Their appearance at the Grammy Awards show was their last public appearance for three years. They showed up one more time for the Grammy ceremony in 2017, alongside The Weeknd, after collaborating on the Canadian artist's most recent album.
Despite the Twittersphere erupting in excitement last month amid rumours they would rejoin The Weeknd for the Super Bowl half-time show, that did not in the end materialise.
'Daft punky thrash'
Bangalter and Homem-Christo met at school in Paris before an inauspicious start in music with the rock band Darlin', which also featured a future member of the French indie band Phoenix.
One review in the British music press dismissed the band as "daft punky thrash" - which struck a chord with them.
Reemerging as an electronic outfit, they met with instant success.
Early singles Da Funk and Around The World became club fixtures, and led to massive sales for their debut album Homework in 1997.
It was in the video for Around The World that they first donned the helmets that would become their signature look.
It mirrored the tight control they exercised over every part of their career, which included ownership of their master recordings.
They followed up with the even more successful Discovery in 2001, which spawned the hits One More Time and Harder, Better, Faster, Stronger.

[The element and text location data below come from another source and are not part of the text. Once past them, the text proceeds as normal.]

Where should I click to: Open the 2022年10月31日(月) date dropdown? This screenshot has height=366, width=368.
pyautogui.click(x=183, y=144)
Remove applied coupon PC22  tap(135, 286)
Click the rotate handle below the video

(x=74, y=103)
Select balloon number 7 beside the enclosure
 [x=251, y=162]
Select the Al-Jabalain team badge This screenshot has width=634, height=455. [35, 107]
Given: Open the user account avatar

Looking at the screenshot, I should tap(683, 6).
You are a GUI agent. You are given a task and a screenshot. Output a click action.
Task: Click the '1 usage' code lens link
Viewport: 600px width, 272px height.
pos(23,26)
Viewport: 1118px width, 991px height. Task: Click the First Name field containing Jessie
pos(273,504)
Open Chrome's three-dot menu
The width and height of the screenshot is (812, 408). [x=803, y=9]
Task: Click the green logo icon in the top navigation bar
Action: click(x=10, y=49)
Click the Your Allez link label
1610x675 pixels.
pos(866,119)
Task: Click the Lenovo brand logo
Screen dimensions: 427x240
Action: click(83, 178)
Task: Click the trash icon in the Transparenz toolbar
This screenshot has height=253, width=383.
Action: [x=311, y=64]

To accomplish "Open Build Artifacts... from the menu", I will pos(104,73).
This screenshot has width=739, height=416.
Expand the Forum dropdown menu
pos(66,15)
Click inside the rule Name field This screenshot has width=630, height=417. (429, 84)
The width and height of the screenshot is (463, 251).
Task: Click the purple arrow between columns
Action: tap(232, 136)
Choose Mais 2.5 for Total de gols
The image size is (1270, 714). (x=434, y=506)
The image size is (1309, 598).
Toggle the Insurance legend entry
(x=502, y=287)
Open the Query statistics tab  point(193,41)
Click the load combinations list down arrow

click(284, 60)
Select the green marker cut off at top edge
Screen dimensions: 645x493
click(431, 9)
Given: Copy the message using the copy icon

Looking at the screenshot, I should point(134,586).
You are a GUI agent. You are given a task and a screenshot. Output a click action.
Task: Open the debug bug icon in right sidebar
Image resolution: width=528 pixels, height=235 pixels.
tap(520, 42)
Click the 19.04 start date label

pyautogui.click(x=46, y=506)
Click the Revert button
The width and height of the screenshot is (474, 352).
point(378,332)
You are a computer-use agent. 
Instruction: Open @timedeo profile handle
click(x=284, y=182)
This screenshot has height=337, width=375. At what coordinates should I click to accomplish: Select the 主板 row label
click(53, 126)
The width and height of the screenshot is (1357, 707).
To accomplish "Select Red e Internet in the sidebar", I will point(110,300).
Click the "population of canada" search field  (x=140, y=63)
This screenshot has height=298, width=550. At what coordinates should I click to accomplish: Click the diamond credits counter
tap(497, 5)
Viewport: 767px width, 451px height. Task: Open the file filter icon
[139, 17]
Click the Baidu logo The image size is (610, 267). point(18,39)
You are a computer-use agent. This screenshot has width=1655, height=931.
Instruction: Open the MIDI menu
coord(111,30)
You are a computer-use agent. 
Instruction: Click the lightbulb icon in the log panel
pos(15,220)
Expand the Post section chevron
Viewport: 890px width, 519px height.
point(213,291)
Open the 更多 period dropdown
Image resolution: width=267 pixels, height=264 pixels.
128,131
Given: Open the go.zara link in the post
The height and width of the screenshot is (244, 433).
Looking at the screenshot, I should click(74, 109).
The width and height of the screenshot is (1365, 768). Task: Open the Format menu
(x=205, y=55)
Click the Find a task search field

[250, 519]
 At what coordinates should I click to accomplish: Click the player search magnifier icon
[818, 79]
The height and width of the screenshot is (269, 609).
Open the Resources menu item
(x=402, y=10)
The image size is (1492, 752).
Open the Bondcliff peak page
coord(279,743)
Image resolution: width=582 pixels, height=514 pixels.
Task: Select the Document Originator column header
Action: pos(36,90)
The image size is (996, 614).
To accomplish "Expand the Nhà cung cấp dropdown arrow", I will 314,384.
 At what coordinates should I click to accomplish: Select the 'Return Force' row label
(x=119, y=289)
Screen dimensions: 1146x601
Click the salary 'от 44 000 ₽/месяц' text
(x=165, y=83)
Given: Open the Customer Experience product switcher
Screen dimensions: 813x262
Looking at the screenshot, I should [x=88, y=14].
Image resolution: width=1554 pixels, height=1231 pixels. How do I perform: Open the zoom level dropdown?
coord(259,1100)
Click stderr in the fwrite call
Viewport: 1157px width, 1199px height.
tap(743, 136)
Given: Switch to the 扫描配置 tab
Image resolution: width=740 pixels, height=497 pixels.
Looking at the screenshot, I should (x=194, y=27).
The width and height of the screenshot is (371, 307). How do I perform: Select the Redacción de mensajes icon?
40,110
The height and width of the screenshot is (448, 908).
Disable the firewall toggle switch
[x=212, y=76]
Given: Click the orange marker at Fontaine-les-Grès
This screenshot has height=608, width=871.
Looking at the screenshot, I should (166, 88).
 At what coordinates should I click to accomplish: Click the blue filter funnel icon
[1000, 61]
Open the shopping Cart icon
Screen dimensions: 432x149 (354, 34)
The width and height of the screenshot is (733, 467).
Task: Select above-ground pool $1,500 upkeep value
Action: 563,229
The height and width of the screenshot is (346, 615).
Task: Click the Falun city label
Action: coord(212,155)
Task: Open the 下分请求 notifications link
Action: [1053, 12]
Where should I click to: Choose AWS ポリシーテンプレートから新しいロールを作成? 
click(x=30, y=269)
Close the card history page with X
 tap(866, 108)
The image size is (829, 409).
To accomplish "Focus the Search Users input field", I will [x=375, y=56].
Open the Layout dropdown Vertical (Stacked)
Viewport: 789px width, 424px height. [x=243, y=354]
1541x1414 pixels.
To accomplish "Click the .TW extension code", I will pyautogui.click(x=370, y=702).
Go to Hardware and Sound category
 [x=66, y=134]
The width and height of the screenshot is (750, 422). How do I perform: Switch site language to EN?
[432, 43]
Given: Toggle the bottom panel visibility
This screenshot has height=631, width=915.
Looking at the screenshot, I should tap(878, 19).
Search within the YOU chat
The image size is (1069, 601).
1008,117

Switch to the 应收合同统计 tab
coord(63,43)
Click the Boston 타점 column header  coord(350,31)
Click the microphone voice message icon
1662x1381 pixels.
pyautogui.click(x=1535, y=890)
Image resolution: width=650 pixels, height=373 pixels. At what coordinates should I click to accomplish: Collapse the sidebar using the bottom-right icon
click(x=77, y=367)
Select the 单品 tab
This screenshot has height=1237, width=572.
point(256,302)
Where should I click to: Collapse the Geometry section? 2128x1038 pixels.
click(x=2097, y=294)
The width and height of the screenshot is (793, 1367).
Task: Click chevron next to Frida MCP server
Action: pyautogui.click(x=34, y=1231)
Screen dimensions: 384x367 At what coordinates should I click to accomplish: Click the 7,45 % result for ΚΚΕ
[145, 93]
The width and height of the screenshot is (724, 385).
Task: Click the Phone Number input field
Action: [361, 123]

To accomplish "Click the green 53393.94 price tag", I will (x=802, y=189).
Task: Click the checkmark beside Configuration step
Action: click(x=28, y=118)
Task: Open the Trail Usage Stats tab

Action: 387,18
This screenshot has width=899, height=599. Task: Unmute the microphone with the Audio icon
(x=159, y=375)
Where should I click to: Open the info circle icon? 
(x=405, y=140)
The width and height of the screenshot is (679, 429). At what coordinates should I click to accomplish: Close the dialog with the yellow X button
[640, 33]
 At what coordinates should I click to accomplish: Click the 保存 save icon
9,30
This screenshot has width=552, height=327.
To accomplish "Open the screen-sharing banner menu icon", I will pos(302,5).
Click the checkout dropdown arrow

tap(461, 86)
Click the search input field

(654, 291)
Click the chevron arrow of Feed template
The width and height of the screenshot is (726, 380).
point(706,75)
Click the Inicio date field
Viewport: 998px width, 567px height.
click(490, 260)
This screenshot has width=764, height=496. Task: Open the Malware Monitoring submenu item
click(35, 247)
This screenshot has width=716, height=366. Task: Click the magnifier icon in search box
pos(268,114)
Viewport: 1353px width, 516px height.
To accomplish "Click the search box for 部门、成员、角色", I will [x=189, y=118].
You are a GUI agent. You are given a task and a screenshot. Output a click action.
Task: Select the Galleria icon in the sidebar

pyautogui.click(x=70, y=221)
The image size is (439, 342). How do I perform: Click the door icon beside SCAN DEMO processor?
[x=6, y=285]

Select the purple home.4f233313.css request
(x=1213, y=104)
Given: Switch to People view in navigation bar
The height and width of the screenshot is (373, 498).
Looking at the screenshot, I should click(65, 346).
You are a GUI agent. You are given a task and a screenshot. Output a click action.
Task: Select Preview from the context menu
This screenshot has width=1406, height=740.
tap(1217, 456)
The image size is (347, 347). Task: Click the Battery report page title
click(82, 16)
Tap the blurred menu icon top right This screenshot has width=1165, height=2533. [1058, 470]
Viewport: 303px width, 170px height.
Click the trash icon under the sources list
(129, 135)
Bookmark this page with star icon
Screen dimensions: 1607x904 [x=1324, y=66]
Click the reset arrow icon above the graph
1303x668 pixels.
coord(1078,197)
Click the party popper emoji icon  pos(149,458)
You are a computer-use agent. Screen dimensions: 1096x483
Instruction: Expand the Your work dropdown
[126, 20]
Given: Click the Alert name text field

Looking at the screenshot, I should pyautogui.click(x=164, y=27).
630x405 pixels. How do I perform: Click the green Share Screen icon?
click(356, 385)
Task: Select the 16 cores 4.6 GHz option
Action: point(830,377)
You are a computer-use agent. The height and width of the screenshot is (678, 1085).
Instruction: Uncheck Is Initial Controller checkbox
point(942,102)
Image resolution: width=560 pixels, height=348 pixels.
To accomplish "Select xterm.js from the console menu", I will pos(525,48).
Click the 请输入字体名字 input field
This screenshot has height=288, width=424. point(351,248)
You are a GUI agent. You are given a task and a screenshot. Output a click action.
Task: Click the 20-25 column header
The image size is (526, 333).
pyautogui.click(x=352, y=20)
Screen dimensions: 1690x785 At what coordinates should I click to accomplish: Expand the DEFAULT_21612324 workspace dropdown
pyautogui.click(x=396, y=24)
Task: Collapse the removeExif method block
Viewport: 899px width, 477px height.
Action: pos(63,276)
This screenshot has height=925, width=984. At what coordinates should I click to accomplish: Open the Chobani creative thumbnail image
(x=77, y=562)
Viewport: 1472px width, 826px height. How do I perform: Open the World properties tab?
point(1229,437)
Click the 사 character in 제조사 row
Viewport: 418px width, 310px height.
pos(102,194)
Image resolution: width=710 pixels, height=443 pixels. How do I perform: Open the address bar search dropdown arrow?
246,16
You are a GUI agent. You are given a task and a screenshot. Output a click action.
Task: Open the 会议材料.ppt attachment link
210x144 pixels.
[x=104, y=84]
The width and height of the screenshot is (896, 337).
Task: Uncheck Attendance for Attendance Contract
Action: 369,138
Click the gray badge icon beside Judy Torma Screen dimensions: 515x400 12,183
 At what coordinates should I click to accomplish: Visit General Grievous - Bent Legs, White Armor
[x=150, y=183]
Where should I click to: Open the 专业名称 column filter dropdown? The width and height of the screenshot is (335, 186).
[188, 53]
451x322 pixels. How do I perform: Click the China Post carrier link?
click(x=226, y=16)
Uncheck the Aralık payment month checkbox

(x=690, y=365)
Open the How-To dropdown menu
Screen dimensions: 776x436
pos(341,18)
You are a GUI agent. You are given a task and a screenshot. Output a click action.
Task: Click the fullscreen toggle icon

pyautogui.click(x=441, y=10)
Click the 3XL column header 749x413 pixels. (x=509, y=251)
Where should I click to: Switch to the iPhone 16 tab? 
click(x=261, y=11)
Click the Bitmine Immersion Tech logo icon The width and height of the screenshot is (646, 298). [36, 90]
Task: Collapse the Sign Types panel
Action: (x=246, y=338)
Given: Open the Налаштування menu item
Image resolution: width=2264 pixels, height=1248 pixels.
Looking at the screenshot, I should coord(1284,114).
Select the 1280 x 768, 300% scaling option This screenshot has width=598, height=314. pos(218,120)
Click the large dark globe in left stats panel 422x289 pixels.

There were some distinctively left-field choices in the years that followed, including producing the 2003 film, Interstella 5555, by Japanese anime master Leiji Matsumoto, which featured music from Discovery.
If their next album in 2005, a more sombre Human After All, received mixed reviews, these were quickly forgotten amid the euphoria of their live shows over the next two years.
This included a headline appearance at American festival Coachella in 2006, performed inside a giant LED pyramid. EDM fans still speak about it with an almost religious reverence.
In 2010, they released a soundtrack to the Disney reboot of Tron, which picked up a Grammy nomination.
But no one predicted the massive success of Random Access Memories, for which they gave up their usual makeshift home rig for a full commercial studio - and used entirely live instruments.
The resulting work dominated album-of-the-year lists and helped lift their total worldwide sales to 12 million.